MATERIAL SHOWN:
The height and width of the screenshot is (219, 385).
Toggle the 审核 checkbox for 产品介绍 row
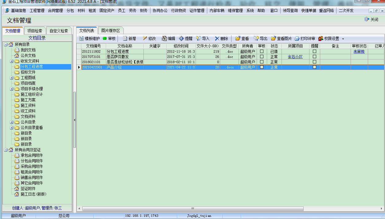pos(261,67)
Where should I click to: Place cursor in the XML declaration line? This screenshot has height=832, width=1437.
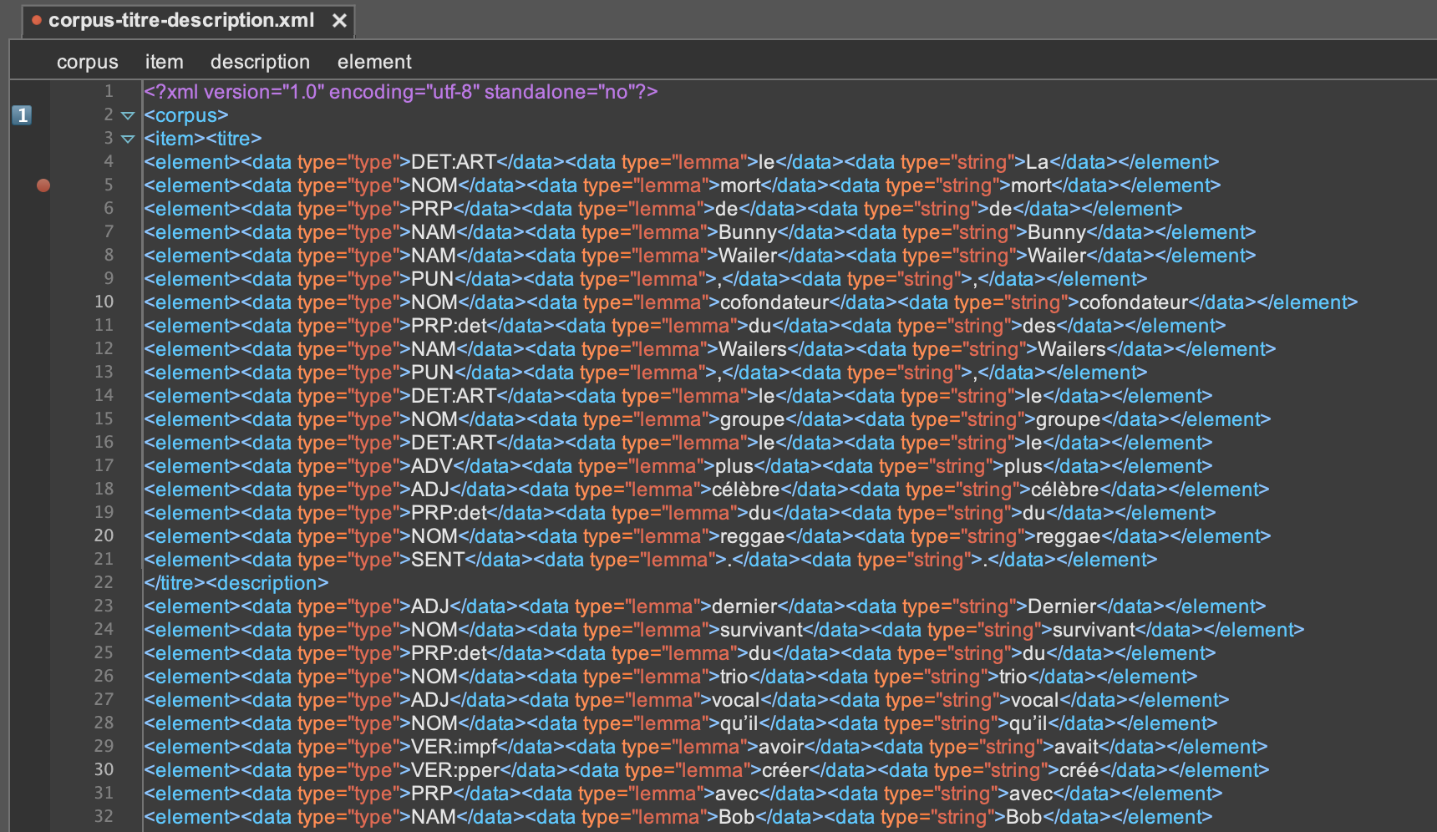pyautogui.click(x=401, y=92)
--
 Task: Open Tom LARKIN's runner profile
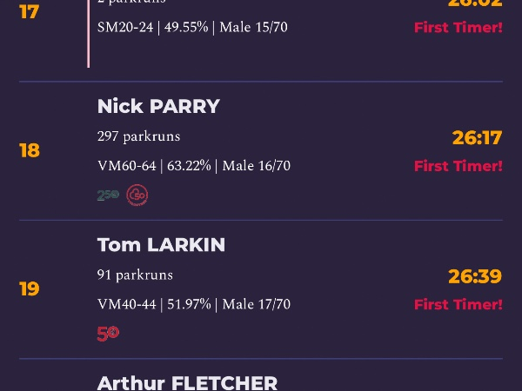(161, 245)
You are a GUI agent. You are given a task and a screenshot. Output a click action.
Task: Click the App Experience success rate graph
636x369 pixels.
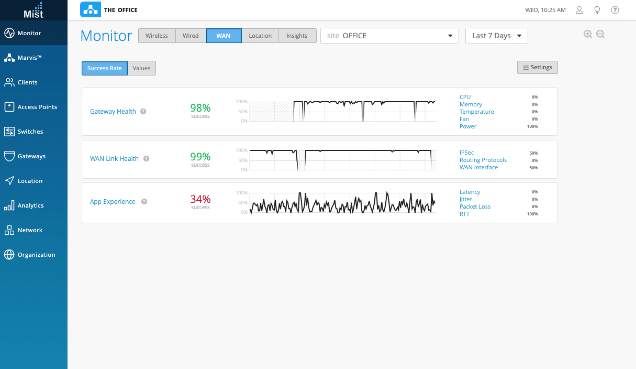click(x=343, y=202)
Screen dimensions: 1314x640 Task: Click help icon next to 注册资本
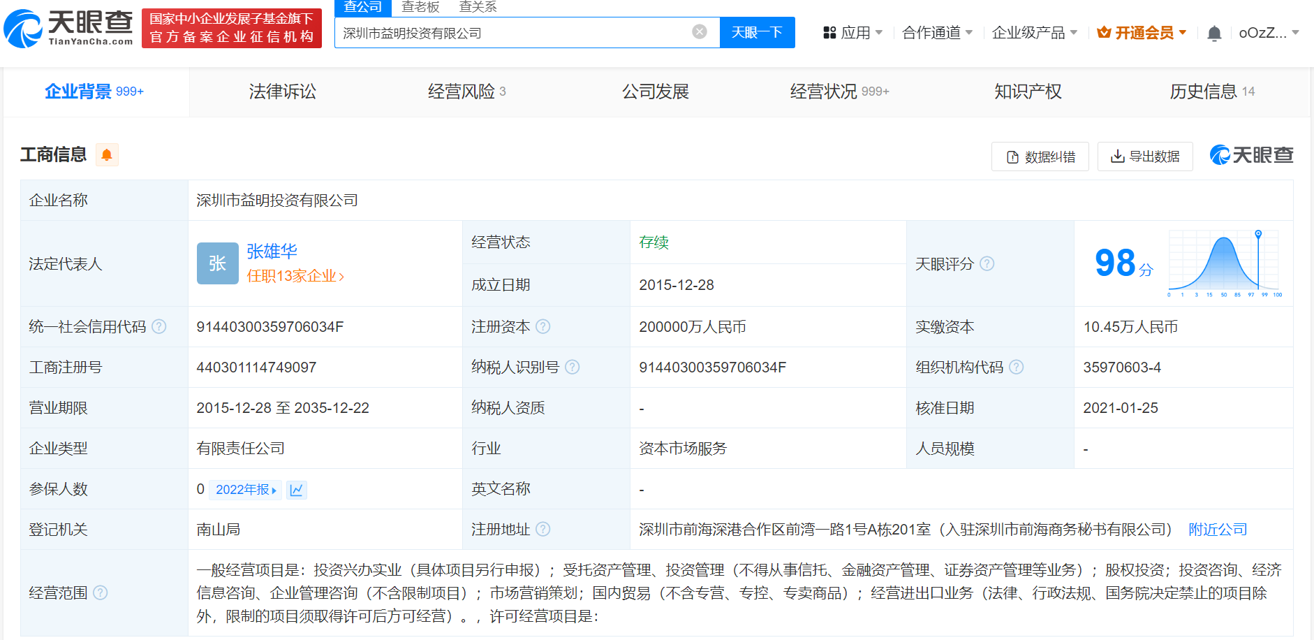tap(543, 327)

WORK TO COMPLETE:
Print the part of the entries that opens with the line containing "You are a GUI" and closes with the line containing "tap(543, 327)", both included, with the lines copied exactly as they appear. Leave the pictures out of your answer.

COMPLETED TASK:
You are a GUI agent. You are given a task and a screenshot. Output a click action.
Task: Click the App Experience success rate graph
636x369 pixels.
click(x=343, y=202)
Screen dimensions: 1314x640 Task: Click help icon next to 注册资本
tap(543, 327)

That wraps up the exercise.